If learning a new language is on your summer to-do list, how about starting with your smartphone or tablet? Sure audio CDs and workbooks help—but they're so old school.
With so many foreign language apps on the market and readily at your fingertips, it's easy to learn a new language at your own pace, wherever and whenever you have the time.
The latest language apps incorporate voice-recognition software, games, vocabulary and other interactive features.
If you have a trip coming up — or just want to brush up on your foreign language skills — we recommend you try out some of these 5 apps: everything from Japanese to sign language! A few of the apps come in multiple language variations so if you find one you like in a given language, keep reading to see if there are other versions.
Busuu (free): If you’re looking to learn Arabic, Polish, Turkish, Russian or German, Busuu is a free iOS and Android app available in 12 different languages. What is unique about this app is that it directly connects learners with native speakers online.
After you’ve spent time sifting through the 3,000 words and key phrases, you can interact with users to practice what you’ve learned via its video-chat feature and peer-to-peer text corrections. The app also uses audio-visual techniques, with high-quality stock photography that does a good job of creating a clear visual context for the words. The basic version is free, with options to upgrade to the full app.
KTdict+ C-E, Chinese-English dictionary with flashcard trainer (free): Whether you create the flashcards or rely on the expert information available through the iOS app, the KTdict is a comprehensive, easy to use Chinese-English dictionary.
Users can search words using English, Chinese characters (simplified and traditional) and Hanyu Pinyin. It includes the data of the renowned CC-CEDICT dictionary, based on HanDeDict, with over 70,000 entries.
The KTdict app is free with ads, with an option to upgrade to an ad-free version for a fee. One of the best parts about this app is that everything is stored on your iOS device, and Internet connection is not required to use it.
Mind Snacks (free): Hola, Campeones de Aplicación! Or, hey, app champs! If you’re looking for a fun and free way to learn a new language, the MindSnacks app uses games to help teach people of all ages. The app consists of different language levels, that are in fact mini-games designed to get you through each learning journey. Each game is designed with a personalized learning algorithm that helps users maximize memorization, retention and contextual usage at their own individualized pace.
Through its interactive play, MindSnacks will teach you essential vocabulary and conversation skills. The app is available in a 13 languages, including Spanish, French, Portuguese, Chinese, Japanese, Italian and German. The app is free to download, but you will need to upgrade to a paid account in order to access the entire set of features and lessons.

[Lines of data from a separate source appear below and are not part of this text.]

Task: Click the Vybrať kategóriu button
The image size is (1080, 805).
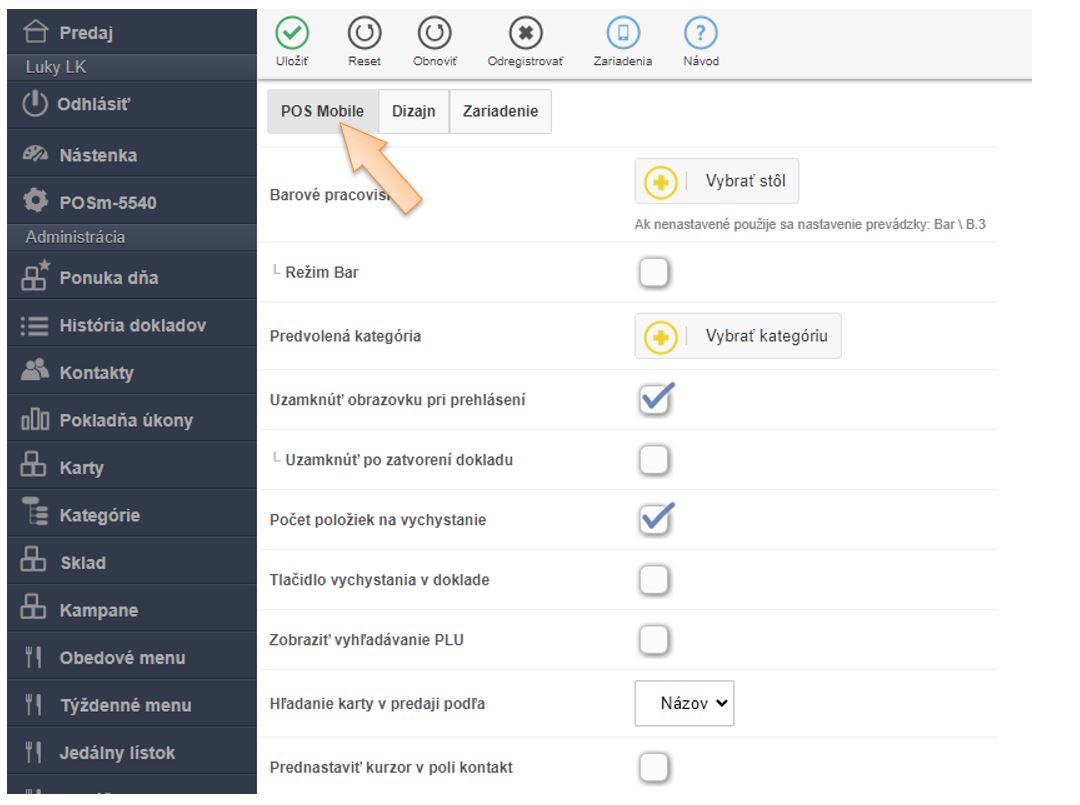Action: click(738, 336)
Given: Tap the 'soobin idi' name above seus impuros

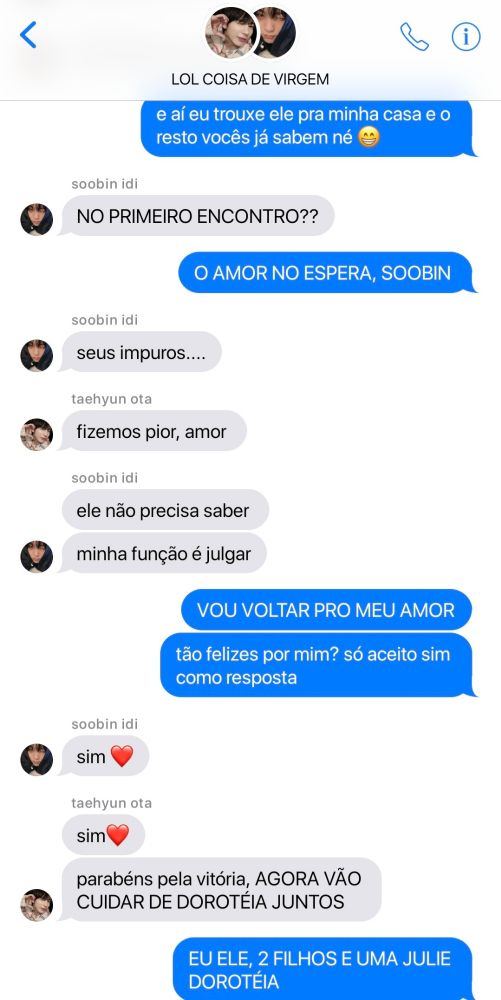Looking at the screenshot, I should (105, 320).
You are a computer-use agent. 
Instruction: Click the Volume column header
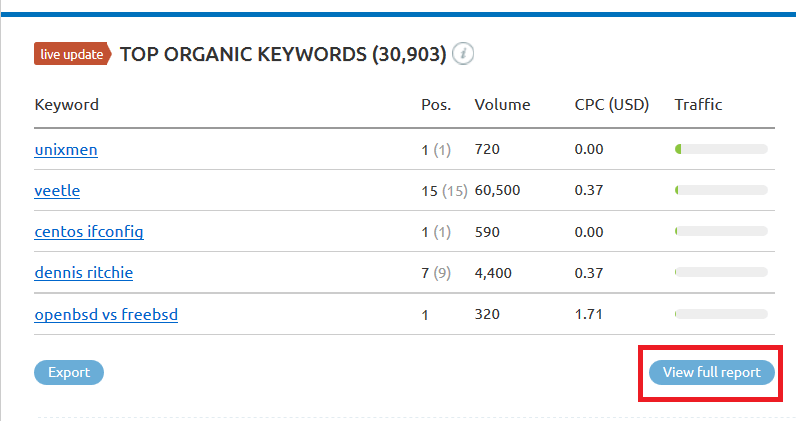(503, 105)
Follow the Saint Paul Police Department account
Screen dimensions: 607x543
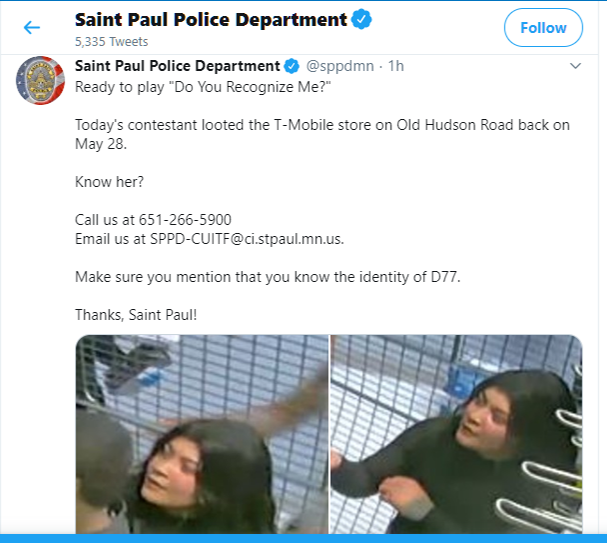click(543, 28)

Sign 4 Me – A Signed English Translator ($9.99): This is not quite a foreign language, but it is a form of language after all. If you’ve ever thought of learning sign language then this iOS app is a good starting point, coming with a broad lexicon to help you along.
The app provides sign-language instruction in 3D, so you can type in sentences, phrases, words and the alphabet that you want the avatar to sign. The avatar then acts out each word for you with subtitles letting you know which one he’s doing. You can also change the speed and camera angle to get a better look at the gestures.

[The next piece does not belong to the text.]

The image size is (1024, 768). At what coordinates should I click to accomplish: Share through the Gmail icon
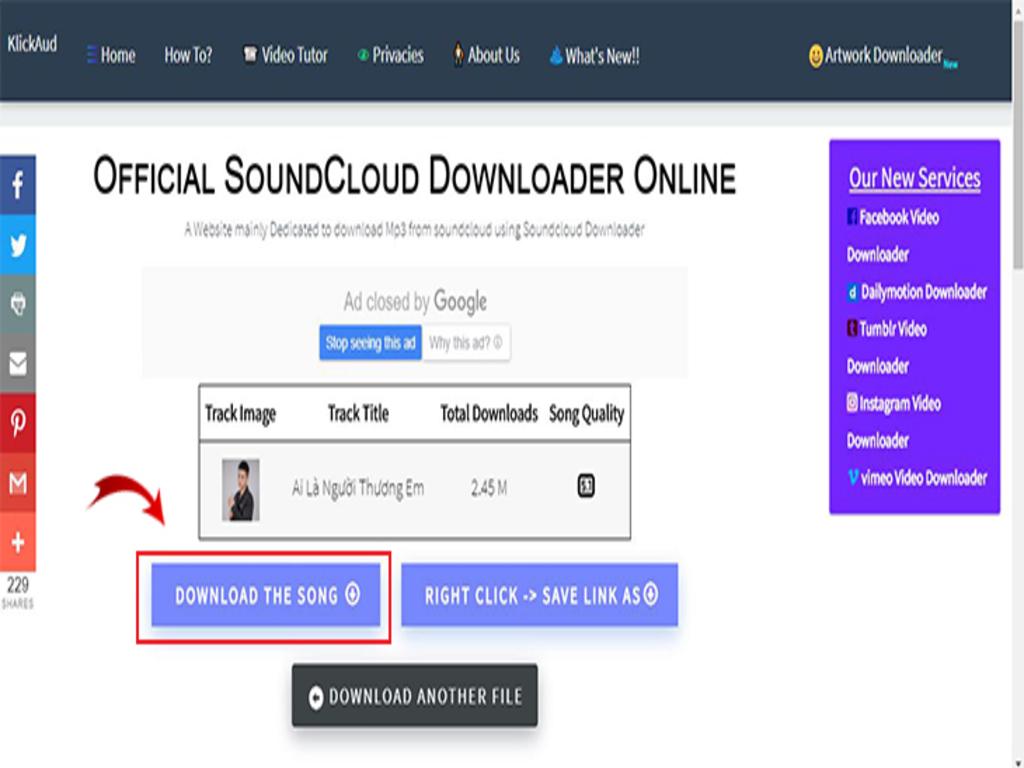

Using your iPhone Siri speech recognition, the Sign 4 Me app can also translate your spoken words into signed English. The library includes more than 11,500 words.
Babbel (free): Whether you want to learn Polish, Indonesian, or Dutch, Babbel has 11 languages to choose from. The free iOS and Android app blends listening, reading, writing, and speaking.

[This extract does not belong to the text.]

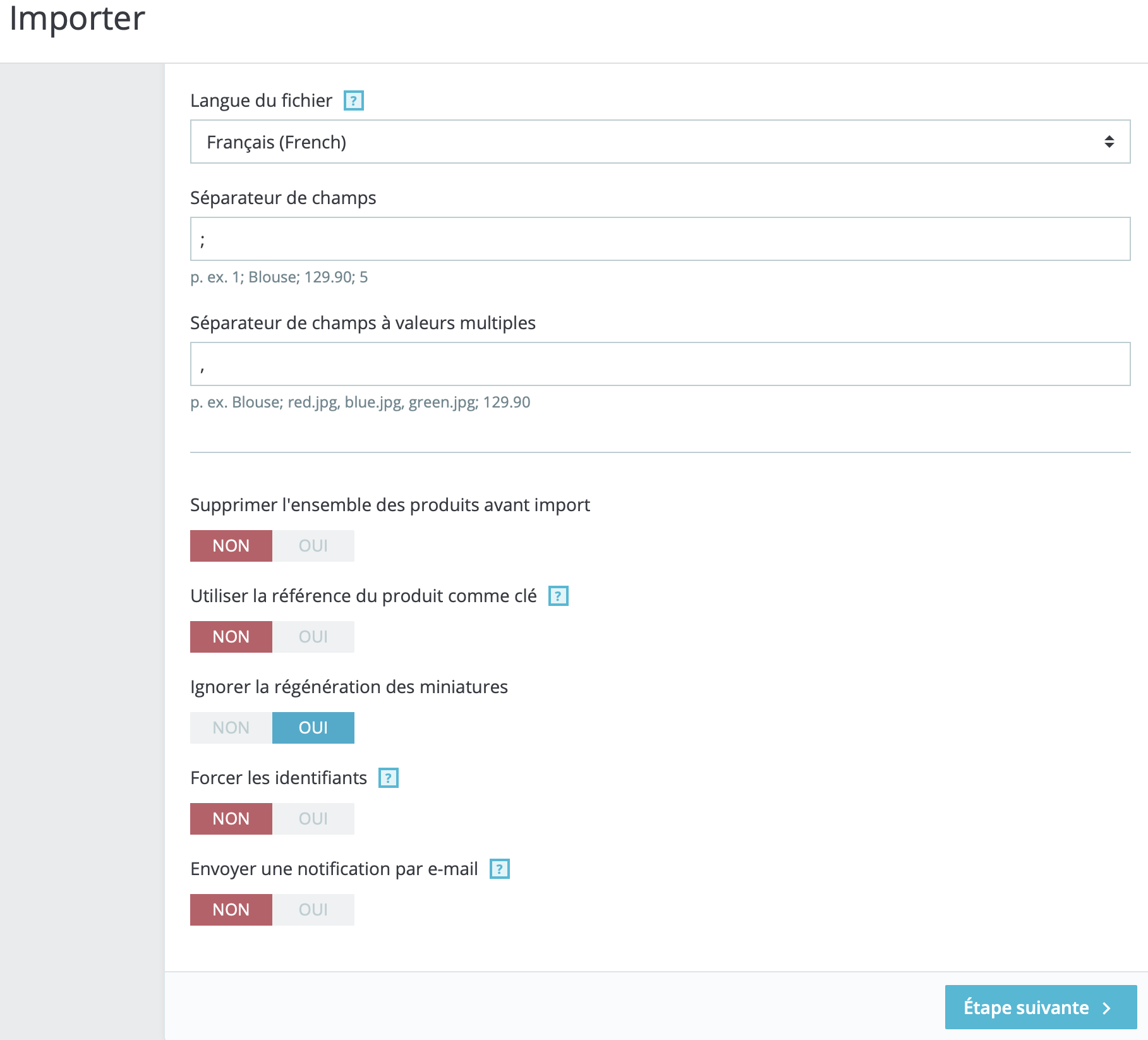
Task: Click the language select up-down arrows
Action: (x=1109, y=142)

You can choose the lessons you want to focus on and learn basic or advanced language skills to fit almost any conversation needs. The app even ensures that you’re saying the words correctly with its pronunciation evaluator.
The best thing about Babbel is that it remembers your progress so you can access it from different places with different devices. Users can try Babbel on a free trial and then upgrade varying subscription levels: $12.95 per month; $26.85 every three months; or $44.70 every six months.
VerbalizeIt (free): If you are going abroad, you might want to think twice about leaving home without a translator app. The VerbalizeIt app connects translators around the globe with people struggling with a language. Users choose the language they need translated and after touching a button on the app they are connected to a person on the other end of the phone.
Smartphone owners can download the iOS or Android applications for free, but the cost of the service ranges from $1 to $2 per minute. Non-smartphone users can register to receive a local access phone number.
Jibbigo (free): The iOS and Android app lets users speak a phrase and automatically translates it both in audio and on-screen text. While it does not offer as many languages as Google Translate, it works completely offline. This way you don’t have to worry about not having Internet access or paying for roaming charges while you are in the middle of an unfamiliar land.